Stored data
□ □ □ □
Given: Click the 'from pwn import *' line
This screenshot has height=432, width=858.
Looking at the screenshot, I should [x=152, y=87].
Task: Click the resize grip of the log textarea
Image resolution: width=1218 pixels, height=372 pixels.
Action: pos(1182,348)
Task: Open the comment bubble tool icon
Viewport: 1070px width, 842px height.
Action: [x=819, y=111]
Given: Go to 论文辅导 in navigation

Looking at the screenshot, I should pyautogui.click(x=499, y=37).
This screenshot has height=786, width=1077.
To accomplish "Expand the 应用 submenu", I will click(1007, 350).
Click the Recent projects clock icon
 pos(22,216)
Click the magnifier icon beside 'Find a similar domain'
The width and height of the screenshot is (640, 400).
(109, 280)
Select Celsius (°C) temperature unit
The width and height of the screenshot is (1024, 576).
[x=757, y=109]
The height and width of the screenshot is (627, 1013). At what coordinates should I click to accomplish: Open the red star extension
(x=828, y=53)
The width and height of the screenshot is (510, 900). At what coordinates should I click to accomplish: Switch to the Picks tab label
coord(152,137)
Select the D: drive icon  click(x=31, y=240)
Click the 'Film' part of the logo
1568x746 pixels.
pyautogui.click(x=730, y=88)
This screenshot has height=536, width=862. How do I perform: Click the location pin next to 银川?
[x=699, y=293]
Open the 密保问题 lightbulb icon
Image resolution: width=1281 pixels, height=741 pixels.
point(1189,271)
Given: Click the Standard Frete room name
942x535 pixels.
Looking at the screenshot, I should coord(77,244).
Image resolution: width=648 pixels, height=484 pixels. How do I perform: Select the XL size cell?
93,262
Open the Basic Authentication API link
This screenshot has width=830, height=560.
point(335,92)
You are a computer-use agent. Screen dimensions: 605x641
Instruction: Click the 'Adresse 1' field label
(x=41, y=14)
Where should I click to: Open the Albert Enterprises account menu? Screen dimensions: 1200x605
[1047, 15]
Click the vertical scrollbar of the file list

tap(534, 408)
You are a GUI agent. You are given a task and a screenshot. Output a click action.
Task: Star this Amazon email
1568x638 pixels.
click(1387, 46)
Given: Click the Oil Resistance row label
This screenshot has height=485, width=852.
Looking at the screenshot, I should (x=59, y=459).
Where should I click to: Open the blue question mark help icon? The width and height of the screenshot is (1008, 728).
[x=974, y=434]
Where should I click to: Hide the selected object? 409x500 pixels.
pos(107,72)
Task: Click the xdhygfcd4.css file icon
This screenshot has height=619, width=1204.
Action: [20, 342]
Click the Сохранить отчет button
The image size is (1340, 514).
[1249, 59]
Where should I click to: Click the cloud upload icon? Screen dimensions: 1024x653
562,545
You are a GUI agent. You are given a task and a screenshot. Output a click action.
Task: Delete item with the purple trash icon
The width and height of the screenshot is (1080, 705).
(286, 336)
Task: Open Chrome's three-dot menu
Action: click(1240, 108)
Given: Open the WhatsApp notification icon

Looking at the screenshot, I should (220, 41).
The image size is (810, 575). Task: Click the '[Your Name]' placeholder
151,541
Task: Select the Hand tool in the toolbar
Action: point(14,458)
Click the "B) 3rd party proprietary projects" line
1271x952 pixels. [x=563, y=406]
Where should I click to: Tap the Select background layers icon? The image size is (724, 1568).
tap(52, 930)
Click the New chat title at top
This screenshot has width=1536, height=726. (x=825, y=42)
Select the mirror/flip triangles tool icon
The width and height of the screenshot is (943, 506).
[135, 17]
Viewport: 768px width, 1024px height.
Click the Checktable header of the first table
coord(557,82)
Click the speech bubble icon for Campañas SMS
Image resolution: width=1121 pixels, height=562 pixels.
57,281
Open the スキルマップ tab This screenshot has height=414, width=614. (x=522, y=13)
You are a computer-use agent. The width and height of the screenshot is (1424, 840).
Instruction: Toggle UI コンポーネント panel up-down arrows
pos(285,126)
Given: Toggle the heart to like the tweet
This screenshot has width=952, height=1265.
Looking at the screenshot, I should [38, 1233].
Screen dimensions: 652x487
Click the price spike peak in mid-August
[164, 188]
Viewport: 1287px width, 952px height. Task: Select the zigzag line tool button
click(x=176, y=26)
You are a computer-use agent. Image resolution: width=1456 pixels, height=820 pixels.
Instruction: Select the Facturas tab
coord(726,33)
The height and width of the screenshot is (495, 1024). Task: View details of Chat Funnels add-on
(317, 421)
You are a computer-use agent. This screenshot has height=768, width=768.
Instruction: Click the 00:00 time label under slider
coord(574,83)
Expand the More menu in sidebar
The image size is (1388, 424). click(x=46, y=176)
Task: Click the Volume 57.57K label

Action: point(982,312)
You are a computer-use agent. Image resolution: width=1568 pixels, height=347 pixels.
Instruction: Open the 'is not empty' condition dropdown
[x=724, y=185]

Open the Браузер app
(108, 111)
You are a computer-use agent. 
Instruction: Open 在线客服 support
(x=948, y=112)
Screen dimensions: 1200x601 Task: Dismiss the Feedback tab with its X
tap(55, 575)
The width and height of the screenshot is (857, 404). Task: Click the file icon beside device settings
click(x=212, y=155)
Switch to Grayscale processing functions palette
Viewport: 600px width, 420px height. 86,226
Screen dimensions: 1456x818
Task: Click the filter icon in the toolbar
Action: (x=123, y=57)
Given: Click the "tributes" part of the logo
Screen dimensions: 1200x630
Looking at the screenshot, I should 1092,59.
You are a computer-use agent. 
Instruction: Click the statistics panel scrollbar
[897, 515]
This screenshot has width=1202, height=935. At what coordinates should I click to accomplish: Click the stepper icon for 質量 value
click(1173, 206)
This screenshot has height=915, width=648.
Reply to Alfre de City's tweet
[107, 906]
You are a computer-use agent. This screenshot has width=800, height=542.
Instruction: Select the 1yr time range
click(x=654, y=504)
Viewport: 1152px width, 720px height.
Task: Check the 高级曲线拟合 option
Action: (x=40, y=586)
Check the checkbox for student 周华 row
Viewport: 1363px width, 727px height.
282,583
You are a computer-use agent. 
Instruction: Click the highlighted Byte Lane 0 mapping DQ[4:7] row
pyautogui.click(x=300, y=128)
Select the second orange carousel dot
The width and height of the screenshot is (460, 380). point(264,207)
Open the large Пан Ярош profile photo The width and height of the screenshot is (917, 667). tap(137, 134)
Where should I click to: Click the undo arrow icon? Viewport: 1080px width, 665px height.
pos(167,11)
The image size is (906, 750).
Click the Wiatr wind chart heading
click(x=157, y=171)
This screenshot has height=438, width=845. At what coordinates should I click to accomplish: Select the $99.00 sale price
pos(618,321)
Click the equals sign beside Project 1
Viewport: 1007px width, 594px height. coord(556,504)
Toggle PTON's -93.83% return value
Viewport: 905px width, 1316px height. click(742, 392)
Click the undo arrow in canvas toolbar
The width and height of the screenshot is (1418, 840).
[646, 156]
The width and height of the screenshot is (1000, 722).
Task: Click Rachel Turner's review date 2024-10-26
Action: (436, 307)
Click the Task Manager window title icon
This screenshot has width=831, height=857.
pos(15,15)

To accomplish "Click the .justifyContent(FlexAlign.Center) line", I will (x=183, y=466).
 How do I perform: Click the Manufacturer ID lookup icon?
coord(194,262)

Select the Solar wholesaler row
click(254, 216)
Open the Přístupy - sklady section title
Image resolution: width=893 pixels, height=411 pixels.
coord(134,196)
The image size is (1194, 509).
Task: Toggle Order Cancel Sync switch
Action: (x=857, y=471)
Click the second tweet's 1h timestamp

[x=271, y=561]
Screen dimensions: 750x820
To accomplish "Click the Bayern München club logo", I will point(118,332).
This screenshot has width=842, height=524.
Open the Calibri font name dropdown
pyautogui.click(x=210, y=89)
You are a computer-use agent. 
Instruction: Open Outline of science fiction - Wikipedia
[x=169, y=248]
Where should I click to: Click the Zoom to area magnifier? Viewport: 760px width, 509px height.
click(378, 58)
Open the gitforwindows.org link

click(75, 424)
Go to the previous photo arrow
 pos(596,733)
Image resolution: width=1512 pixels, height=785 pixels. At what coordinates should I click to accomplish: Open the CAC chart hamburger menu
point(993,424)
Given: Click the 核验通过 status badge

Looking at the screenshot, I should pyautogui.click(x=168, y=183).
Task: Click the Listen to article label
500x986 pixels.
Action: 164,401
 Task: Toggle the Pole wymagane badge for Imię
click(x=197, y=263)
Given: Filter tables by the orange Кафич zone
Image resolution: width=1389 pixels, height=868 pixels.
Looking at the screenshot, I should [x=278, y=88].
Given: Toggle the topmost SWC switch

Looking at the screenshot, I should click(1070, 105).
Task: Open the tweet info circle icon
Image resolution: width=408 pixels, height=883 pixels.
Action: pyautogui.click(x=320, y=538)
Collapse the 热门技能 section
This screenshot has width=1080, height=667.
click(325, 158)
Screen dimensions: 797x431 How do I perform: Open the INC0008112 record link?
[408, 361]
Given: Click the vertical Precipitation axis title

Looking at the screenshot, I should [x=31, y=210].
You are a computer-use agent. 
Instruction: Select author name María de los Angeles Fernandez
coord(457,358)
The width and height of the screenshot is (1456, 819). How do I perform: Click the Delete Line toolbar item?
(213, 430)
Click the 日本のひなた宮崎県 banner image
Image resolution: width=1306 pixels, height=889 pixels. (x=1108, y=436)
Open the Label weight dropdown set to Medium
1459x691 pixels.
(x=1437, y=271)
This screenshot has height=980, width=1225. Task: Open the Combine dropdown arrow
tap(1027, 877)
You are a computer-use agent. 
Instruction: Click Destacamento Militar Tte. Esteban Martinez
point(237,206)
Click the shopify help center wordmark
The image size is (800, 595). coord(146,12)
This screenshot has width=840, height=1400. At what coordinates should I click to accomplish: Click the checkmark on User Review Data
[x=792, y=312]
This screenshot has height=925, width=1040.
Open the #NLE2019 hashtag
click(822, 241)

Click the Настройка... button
□ □ □ □
Problem to work on:
Pick out and copy the lines of the entries that hold the string "will".

Expected answer:
To accomplish "Expand the 应用 submenu", I will click(1007, 350).
To accomplish "Click the .justifyContent(FlexAlign.Center) line", I will (x=183, y=466).
To accomplish "Click the Bayern München club logo", I will point(118,332).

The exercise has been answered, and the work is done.